__Task details__
Select from the records below every line that has the word "banner" in it.

[[ Source information open ]]

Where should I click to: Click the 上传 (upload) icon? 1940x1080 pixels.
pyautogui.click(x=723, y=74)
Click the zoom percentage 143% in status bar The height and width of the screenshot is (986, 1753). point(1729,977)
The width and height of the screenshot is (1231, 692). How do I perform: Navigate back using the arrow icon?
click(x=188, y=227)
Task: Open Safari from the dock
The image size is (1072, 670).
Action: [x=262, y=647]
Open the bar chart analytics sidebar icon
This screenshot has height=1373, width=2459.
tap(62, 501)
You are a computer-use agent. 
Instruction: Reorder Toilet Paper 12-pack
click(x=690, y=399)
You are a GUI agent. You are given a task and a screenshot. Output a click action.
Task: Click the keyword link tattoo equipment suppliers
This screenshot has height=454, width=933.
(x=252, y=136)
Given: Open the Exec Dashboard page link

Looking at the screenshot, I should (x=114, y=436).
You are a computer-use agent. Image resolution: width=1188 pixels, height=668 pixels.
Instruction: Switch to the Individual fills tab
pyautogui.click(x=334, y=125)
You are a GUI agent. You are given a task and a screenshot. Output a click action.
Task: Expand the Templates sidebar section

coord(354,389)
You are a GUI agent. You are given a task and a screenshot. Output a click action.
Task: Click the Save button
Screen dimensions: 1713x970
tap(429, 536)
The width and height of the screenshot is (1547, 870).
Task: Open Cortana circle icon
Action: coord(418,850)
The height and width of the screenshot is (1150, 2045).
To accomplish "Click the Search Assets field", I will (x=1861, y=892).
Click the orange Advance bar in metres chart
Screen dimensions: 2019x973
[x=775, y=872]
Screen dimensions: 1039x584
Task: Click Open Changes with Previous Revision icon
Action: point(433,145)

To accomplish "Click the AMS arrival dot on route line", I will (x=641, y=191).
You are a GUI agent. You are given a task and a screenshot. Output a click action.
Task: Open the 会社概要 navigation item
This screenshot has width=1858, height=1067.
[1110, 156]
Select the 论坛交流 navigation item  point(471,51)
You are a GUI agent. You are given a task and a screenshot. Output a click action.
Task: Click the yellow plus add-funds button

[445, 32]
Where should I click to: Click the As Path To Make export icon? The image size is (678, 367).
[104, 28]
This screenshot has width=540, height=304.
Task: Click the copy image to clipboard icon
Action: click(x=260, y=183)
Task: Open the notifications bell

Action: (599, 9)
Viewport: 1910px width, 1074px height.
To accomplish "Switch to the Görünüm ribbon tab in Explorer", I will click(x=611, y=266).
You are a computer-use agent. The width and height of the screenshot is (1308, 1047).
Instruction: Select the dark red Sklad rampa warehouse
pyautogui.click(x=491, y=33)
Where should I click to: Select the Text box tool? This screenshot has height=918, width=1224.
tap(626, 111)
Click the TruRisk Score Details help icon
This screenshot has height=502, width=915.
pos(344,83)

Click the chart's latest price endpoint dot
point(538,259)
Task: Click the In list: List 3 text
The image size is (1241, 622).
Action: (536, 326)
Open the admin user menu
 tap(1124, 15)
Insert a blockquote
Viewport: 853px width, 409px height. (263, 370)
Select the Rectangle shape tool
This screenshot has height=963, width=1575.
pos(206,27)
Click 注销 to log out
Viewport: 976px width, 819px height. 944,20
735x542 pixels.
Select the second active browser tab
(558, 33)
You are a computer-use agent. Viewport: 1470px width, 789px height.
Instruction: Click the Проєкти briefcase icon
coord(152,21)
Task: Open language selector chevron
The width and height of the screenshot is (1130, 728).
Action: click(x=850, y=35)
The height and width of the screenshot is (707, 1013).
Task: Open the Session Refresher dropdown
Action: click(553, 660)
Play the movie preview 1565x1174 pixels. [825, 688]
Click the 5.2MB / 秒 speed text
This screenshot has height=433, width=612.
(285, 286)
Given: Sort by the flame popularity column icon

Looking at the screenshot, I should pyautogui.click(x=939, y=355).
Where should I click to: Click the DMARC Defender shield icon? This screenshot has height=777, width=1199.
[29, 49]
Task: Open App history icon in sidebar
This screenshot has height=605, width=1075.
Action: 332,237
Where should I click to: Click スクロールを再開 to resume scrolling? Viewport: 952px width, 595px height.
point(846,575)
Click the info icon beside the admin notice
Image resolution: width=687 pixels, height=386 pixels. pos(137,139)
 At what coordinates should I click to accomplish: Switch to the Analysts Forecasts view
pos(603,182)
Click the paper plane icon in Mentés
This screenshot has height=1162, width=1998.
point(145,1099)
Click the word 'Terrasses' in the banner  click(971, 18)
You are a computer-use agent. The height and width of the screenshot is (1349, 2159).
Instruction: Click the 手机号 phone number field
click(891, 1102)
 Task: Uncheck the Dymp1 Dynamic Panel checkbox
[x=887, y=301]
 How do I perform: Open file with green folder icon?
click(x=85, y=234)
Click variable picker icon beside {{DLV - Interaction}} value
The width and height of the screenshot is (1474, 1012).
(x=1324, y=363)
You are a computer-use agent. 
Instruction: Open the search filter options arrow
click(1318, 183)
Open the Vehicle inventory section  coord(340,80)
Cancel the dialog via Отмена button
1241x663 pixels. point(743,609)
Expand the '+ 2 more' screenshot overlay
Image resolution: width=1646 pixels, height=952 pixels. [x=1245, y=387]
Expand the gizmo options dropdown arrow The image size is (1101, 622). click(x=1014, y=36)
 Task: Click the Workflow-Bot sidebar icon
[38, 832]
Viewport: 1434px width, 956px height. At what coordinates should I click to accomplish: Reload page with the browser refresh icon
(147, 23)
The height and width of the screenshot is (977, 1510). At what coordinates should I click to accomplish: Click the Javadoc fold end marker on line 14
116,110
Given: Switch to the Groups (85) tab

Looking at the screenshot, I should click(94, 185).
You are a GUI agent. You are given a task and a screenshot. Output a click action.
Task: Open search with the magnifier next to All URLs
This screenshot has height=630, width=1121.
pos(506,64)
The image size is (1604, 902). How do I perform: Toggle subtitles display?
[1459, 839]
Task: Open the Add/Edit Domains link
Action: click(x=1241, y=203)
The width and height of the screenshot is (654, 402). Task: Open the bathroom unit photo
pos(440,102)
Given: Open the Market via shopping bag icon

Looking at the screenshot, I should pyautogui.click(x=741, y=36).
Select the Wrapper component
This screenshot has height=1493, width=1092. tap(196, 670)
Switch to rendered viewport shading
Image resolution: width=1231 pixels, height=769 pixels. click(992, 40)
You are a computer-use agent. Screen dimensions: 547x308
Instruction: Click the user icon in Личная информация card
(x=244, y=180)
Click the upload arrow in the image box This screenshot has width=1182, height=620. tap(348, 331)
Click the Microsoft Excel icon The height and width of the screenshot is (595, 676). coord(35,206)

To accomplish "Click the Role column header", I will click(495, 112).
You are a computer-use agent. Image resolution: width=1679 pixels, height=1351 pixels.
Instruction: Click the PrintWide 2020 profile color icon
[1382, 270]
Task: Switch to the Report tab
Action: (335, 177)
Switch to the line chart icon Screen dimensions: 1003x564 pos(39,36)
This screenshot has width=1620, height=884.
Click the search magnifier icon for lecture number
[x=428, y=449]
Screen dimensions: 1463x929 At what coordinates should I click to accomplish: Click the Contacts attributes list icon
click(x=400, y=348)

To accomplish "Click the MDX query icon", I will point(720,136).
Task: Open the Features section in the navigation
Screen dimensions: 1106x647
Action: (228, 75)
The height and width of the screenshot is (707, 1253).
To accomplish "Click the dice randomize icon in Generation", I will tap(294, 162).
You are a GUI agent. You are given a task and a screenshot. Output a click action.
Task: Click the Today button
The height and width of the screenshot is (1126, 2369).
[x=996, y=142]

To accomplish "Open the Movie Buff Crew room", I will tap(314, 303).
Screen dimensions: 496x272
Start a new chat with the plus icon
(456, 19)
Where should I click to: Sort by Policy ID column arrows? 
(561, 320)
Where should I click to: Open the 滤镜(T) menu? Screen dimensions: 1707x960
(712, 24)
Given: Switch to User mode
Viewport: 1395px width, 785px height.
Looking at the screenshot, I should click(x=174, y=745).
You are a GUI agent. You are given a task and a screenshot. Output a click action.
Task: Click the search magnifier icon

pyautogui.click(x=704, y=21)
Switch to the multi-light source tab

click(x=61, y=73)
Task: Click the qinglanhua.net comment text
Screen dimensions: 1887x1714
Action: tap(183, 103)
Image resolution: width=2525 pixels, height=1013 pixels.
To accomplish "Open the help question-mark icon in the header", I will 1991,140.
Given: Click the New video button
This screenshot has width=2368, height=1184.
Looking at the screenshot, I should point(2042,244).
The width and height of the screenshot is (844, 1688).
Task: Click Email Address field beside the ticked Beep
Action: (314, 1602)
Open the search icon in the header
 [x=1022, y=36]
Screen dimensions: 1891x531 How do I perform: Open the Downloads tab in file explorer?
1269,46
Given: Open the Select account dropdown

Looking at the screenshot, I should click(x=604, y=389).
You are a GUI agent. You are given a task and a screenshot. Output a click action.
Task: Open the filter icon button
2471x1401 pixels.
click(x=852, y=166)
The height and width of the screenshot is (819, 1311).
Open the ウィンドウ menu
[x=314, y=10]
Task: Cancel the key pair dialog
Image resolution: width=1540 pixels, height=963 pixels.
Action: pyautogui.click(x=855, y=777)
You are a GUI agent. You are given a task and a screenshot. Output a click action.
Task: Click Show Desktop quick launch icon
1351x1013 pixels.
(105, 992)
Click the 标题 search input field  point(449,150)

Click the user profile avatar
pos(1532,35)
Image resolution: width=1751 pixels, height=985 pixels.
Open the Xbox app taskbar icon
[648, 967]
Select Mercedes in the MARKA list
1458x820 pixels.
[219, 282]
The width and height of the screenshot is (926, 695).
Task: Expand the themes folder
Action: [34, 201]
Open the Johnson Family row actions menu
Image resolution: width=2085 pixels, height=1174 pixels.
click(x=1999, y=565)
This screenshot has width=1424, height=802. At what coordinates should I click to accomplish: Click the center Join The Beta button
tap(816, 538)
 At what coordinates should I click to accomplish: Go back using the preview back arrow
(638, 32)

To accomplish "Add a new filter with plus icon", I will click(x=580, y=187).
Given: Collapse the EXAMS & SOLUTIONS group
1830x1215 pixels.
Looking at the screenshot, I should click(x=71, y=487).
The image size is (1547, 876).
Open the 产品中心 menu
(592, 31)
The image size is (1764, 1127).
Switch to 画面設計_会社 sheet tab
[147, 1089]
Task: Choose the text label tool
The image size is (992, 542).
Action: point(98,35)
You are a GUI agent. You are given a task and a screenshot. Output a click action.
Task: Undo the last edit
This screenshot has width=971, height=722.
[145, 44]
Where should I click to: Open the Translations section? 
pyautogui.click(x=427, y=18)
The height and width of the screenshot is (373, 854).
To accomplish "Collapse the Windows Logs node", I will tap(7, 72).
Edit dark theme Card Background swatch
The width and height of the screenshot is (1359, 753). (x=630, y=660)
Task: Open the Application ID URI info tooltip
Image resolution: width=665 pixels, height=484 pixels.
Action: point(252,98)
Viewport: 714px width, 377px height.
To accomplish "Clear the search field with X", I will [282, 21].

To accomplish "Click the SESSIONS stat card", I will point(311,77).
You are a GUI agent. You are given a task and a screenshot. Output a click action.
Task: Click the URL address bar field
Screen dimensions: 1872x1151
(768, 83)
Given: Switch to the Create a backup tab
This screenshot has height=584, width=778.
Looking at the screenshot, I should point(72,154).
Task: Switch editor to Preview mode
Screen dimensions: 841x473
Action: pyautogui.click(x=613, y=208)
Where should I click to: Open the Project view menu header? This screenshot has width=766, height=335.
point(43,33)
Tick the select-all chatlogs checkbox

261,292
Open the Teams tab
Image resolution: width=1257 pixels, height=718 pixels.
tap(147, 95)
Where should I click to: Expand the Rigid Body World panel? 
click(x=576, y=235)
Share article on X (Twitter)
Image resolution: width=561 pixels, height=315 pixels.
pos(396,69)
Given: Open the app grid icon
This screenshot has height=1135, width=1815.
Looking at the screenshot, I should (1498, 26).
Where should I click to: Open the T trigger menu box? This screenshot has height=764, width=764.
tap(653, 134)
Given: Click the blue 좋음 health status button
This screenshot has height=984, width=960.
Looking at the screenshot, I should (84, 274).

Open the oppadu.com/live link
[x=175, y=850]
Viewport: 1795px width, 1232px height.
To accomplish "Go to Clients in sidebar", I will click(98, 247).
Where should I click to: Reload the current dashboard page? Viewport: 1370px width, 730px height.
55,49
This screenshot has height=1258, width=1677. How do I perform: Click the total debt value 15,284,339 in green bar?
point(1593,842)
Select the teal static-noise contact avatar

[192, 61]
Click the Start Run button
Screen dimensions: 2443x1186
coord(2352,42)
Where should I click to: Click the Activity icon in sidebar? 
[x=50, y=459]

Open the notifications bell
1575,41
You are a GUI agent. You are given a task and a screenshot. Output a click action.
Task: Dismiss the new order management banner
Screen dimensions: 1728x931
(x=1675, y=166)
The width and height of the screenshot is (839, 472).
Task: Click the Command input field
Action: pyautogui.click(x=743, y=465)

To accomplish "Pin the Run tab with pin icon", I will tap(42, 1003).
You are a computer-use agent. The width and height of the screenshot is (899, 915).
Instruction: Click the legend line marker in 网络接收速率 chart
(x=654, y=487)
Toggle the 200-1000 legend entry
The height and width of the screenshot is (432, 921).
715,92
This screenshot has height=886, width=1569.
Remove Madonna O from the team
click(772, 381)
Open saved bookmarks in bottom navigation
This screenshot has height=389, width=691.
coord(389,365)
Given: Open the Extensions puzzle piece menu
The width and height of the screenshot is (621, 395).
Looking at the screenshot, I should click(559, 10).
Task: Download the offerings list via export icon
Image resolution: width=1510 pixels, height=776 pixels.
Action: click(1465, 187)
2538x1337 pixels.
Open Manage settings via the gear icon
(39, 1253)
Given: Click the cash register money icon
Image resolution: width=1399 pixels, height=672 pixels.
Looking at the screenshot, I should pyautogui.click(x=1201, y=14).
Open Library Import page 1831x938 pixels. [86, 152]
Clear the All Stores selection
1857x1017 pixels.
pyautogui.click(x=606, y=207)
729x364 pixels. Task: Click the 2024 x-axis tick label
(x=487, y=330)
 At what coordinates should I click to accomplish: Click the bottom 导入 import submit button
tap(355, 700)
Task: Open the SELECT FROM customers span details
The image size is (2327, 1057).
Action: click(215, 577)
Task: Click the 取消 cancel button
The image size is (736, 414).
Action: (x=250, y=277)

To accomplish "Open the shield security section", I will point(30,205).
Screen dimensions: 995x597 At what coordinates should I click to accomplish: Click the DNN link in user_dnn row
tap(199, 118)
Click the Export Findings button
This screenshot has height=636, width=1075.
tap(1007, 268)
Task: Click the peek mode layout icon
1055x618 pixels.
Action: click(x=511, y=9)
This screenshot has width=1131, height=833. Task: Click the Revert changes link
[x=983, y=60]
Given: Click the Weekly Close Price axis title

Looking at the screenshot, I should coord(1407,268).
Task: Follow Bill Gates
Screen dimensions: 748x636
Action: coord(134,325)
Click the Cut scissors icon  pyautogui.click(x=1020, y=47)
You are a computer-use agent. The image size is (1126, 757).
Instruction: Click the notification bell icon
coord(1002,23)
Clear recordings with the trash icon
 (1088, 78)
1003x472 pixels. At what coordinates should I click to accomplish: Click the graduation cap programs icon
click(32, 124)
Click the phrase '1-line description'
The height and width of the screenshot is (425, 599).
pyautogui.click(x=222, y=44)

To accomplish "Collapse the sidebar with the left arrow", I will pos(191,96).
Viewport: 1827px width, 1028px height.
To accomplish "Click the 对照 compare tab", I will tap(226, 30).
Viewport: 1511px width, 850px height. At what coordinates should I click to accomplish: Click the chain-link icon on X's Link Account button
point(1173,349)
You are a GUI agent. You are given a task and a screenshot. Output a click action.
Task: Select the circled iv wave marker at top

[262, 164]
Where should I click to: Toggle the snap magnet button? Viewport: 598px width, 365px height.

[[ Source information closed ]]

__Result of this exercise__
Click the word 'Terrasses' in the banner  click(971, 18)
Task: Dismiss the new order management banner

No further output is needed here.